**Items from a data source:**

· · · · · · ·

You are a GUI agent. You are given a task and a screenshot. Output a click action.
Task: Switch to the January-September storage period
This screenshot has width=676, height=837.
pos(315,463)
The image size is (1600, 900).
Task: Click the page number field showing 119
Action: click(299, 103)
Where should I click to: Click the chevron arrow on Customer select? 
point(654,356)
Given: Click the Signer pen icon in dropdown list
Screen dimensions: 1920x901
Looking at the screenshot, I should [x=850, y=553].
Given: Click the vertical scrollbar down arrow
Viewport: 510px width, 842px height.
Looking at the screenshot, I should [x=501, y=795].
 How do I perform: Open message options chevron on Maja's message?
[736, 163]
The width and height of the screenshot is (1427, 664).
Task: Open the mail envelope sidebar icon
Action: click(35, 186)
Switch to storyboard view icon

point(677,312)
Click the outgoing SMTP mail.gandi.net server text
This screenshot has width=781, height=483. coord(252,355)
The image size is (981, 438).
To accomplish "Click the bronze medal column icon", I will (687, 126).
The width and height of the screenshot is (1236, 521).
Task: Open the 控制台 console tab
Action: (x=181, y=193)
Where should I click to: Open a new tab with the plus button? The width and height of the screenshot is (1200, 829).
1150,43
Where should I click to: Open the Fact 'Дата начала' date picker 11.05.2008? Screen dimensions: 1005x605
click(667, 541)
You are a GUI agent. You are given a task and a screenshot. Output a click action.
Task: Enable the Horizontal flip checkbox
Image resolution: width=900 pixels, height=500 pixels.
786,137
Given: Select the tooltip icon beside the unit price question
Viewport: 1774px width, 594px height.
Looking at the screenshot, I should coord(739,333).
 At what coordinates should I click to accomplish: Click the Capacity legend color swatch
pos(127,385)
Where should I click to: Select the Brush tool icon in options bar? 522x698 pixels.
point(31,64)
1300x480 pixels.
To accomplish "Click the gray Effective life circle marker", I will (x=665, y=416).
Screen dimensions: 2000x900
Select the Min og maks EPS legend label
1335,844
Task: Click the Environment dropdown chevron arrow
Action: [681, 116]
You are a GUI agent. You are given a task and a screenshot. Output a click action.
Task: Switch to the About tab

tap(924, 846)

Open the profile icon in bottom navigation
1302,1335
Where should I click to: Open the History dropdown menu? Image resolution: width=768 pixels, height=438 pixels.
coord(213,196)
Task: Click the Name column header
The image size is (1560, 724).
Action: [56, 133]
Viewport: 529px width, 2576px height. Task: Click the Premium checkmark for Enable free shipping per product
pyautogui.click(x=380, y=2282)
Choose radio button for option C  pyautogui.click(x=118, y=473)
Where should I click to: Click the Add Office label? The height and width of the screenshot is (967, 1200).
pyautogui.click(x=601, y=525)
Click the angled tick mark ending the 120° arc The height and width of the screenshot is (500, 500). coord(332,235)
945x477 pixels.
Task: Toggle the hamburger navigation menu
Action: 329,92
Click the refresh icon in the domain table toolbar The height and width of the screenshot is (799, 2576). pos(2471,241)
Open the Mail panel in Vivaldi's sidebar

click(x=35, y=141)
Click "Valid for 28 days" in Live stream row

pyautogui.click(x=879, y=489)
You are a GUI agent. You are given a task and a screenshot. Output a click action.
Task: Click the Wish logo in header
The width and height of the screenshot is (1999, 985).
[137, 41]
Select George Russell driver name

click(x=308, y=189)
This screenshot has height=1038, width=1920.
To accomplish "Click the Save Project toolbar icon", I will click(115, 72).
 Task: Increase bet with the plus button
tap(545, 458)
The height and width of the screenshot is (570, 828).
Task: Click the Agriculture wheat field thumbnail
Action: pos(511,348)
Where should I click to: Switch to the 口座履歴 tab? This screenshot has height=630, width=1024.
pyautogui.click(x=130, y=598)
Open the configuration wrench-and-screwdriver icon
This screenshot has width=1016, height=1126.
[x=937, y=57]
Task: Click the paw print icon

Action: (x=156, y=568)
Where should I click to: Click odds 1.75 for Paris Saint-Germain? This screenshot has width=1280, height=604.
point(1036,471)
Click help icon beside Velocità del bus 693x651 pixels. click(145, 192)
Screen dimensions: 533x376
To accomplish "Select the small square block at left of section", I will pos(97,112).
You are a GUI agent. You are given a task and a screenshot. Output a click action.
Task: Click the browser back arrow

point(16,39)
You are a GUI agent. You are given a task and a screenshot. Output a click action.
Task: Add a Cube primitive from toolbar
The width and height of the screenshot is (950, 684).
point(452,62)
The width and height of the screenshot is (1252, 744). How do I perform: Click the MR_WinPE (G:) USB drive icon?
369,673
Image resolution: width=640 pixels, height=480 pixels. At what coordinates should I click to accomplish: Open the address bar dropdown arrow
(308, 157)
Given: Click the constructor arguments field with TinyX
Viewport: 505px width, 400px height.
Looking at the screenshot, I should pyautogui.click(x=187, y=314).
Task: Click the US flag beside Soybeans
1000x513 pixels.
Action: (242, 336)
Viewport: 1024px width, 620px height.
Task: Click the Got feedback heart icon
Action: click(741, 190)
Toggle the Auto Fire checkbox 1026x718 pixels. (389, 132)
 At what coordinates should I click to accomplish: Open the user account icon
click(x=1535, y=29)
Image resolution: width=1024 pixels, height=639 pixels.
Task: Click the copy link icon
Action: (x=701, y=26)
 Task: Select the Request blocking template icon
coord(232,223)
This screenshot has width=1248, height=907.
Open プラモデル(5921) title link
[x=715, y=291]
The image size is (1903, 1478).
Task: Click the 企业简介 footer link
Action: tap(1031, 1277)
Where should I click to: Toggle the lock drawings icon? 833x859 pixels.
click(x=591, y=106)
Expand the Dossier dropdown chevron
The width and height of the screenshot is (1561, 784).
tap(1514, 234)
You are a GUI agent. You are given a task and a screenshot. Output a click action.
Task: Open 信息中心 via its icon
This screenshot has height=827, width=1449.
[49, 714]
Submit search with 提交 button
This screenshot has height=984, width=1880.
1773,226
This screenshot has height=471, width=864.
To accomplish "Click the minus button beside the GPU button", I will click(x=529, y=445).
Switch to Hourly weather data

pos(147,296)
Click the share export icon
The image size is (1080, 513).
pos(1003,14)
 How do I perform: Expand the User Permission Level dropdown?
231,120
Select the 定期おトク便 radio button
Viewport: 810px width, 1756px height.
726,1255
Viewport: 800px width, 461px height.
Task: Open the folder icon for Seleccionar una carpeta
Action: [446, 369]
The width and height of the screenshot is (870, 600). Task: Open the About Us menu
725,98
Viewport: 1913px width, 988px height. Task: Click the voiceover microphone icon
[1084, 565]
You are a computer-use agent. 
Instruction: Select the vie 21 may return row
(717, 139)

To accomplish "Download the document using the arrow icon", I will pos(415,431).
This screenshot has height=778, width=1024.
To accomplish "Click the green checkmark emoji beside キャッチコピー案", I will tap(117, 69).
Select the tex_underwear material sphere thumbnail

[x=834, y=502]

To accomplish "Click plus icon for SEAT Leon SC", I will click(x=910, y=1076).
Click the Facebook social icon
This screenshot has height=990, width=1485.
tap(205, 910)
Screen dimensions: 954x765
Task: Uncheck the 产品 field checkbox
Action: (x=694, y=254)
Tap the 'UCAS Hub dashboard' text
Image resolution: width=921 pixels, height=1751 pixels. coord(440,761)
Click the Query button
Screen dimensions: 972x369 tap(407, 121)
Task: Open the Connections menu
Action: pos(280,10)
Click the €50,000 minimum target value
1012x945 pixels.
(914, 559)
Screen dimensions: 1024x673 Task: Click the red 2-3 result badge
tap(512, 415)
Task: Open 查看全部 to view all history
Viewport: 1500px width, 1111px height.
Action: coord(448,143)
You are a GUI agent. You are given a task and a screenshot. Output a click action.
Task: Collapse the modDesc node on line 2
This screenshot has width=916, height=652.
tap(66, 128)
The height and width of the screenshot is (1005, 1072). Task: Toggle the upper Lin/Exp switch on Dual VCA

· · · · · · ·

**Exercise objective:** The records above must be set down again exactly as written.

**Your solution:**
You are a GUI agent. You are given a task and a screenshot. Output a click action.
Task: Switch to the January-September storage period
This screenshot has width=676, height=837.
pos(315,463)
The image size is (1600, 900).
Task: Click the page number field showing 119
Action: click(299, 103)
Where should I click to: Click the chevron arrow on Customer select? 
point(654,356)
Given: Click the Signer pen icon in dropdown list
Screen dimensions: 1920x901
Looking at the screenshot, I should [x=850, y=553].
Given: Click the vertical scrollbar down arrow
Viewport: 510px width, 842px height.
Looking at the screenshot, I should [x=501, y=795].
 How do I perform: Open message options chevron on Maja's message?
[736, 163]
The width and height of the screenshot is (1427, 664).
Task: Open the mail envelope sidebar icon
Action: click(35, 186)
Switch to storyboard view icon

point(677,312)
Click the outgoing SMTP mail.gandi.net server text
This screenshot has width=781, height=483. coord(252,355)
The image size is (981, 438).
To accomplish "Click the bronze medal column icon", I will (687, 126).
The width and height of the screenshot is (1236, 521).
Task: Open the 控制台 console tab
Action: (x=181, y=193)
Where should I click to: Open a new tab with the plus button? The width and height of the screenshot is (1200, 829).
1150,43
Where should I click to: Open the Fact 'Дата начала' date picker 11.05.2008? Screen dimensions: 1005x605
click(667, 541)
You are a GUI agent. You are given a task and a screenshot. Output a click action.
Task: Enable the Horizontal flip checkbox
Image resolution: width=900 pixels, height=500 pixels.
786,137
Given: Select the tooltip icon beside the unit price question
Viewport: 1774px width, 594px height.
Looking at the screenshot, I should coord(739,333).
 At what coordinates should I click to accomplish: Click the Capacity legend color swatch
pos(127,385)
Where should I click to: Select the Brush tool icon in options bar? 522x698 pixels.
point(31,64)
1300x480 pixels.
To accomplish "Click the gray Effective life circle marker", I will (x=665, y=416).
Screen dimensions: 2000x900
Select the Min og maks EPS legend label
1335,844
Task: Click the Environment dropdown chevron arrow
Action: [681, 116]
You are a GUI agent. You are given a task and a screenshot. Output a click action.
Task: Switch to the About tab

tap(924, 846)

Open the profile icon in bottom navigation
1302,1335
Where should I click to: Open the History dropdown menu? Image resolution: width=768 pixels, height=438 pixels.
coord(213,196)
Task: Click the Name column header
The image size is (1560, 724).
Action: [56, 133]
Viewport: 529px width, 2576px height. Task: Click the Premium checkmark for Enable free shipping per product
pyautogui.click(x=380, y=2282)
Choose radio button for option C  pyautogui.click(x=118, y=473)
Where should I click to: Click the Add Office label? The height and width of the screenshot is (967, 1200).
pyautogui.click(x=601, y=525)
Click the angled tick mark ending the 120° arc The height and width of the screenshot is (500, 500). coord(332,235)
945x477 pixels.
Task: Toggle the hamburger navigation menu
Action: 329,92
Click the refresh icon in the domain table toolbar The height and width of the screenshot is (799, 2576). pos(2471,241)
Open the Mail panel in Vivaldi's sidebar

click(x=35, y=141)
Click "Valid for 28 days" in Live stream row

pyautogui.click(x=879, y=489)
You are a GUI agent. You are given a task and a screenshot. Output a click action.
Task: Click the Wish logo in header
The width and height of the screenshot is (1999, 985).
[137, 41]
Select George Russell driver name

click(x=308, y=189)
This screenshot has height=1038, width=1920.
To accomplish "Click the Save Project toolbar icon", I will click(115, 72).
 Task: Increase bet with the plus button
tap(545, 458)
The height and width of the screenshot is (570, 828).
Task: Click the Agriculture wheat field thumbnail
Action: pos(511,348)
Where should I click to: Switch to the 口座履歴 tab? This screenshot has height=630, width=1024.
pyautogui.click(x=130, y=598)
Open the configuration wrench-and-screwdriver icon
This screenshot has width=1016, height=1126.
[x=937, y=57]
Task: Click the paw print icon

Action: (x=156, y=568)
Where should I click to: Click odds 1.75 for Paris Saint-Germain? This screenshot has width=1280, height=604.
point(1036,471)
Click help icon beside Velocità del bus 693x651 pixels. click(145, 192)
Screen dimensions: 533x376
To accomplish "Select the small square block at left of section", I will pos(97,112).
You are a GUI agent. You are given a task and a screenshot. Output a click action.
Task: Click the browser back arrow

point(16,39)
You are a GUI agent. You are given a task and a screenshot. Output a click action.
Task: Add a Cube primitive from toolbar
The width and height of the screenshot is (950, 684).
point(452,62)
The width and height of the screenshot is (1252, 744). How do I perform: Click the MR_WinPE (G:) USB drive icon?
369,673
Image resolution: width=640 pixels, height=480 pixels. At what coordinates should I click to accomplish: Open the address bar dropdown arrow
(308, 157)
Given: Click the constructor arguments field with TinyX
Viewport: 505px width, 400px height.
Looking at the screenshot, I should pyautogui.click(x=187, y=314).
Task: Click the US flag beside Soybeans
1000x513 pixels.
Action: (242, 336)
Viewport: 1024px width, 620px height.
Task: Click the Got feedback heart icon
Action: click(741, 190)
Toggle the Auto Fire checkbox 1026x718 pixels. (389, 132)
 At what coordinates should I click to accomplish: Open the user account icon
click(x=1535, y=29)
Image resolution: width=1024 pixels, height=639 pixels.
Task: Click the copy link icon
Action: (x=701, y=26)
 Task: Select the Request blocking template icon
coord(232,223)
This screenshot has width=1248, height=907.
Open プラモデル(5921) title link
[x=715, y=291]
The image size is (1903, 1478).
Task: Click the 企业简介 footer link
Action: tap(1031, 1277)
Where should I click to: Toggle the lock drawings icon? 833x859 pixels.
click(x=591, y=106)
Expand the Dossier dropdown chevron
The width and height of the screenshot is (1561, 784).
tap(1514, 234)
You are a GUI agent. You are given a task and a screenshot. Output a click action.
Task: Open 信息中心 via its icon
This screenshot has height=827, width=1449.
[49, 714]
Submit search with 提交 button
This screenshot has height=984, width=1880.
1773,226
This screenshot has height=471, width=864.
To accomplish "Click the minus button beside the GPU button", I will click(x=529, y=445).
Switch to Hourly weather data

pos(147,296)
Click the share export icon
The image size is (1080, 513).
pos(1003,14)
 How do I perform: Expand the User Permission Level dropdown?
231,120
Select the 定期おトク便 radio button
Viewport: 810px width, 1756px height.
726,1255
Viewport: 800px width, 461px height.
Task: Open the folder icon for Seleccionar una carpeta
Action: [446, 369]
The width and height of the screenshot is (870, 600). Task: Open the About Us menu
725,98
Viewport: 1913px width, 988px height. Task: Click the voiceover microphone icon
[1084, 565]
You are a computer-use agent. 
Instruction: Select the vie 21 may return row
(717, 139)

To accomplish "Download the document using the arrow icon", I will pos(415,431).
This screenshot has height=778, width=1024.
To accomplish "Click the green checkmark emoji beside キャッチコピー案", I will tap(117, 69).
Select the tex_underwear material sphere thumbnail

[x=834, y=502]

To accomplish "Click plus icon for SEAT Leon SC", I will click(x=910, y=1076).
Click the Facebook social icon
This screenshot has height=990, width=1485.
tap(205, 910)
Screen dimensions: 954x765
Task: Uncheck the 产品 field checkbox
Action: (x=694, y=254)
Tap the 'UCAS Hub dashboard' text
Image resolution: width=921 pixels, height=1751 pixels. coord(440,761)
Click the Query button
Screen dimensions: 972x369 tap(407, 121)
Task: Open the Connections menu
Action: pos(280,10)
Click the €50,000 minimum target value
1012x945 pixels.
(914, 559)
Screen dimensions: 1024x673 Task: Click the red 2-3 result badge
tap(512, 415)
Task: Open 查看全部 to view all history
Viewport: 1500px width, 1111px height.
Action: coord(448,143)
You are a GUI agent. You are given a task and a screenshot. Output a click action.
Task: Collapse the modDesc node on line 2
This screenshot has width=916, height=652.
tap(66, 128)
The height and width of the screenshot is (1005, 1072). Task: Toggle the upper Lin/Exp switch on Dual VCA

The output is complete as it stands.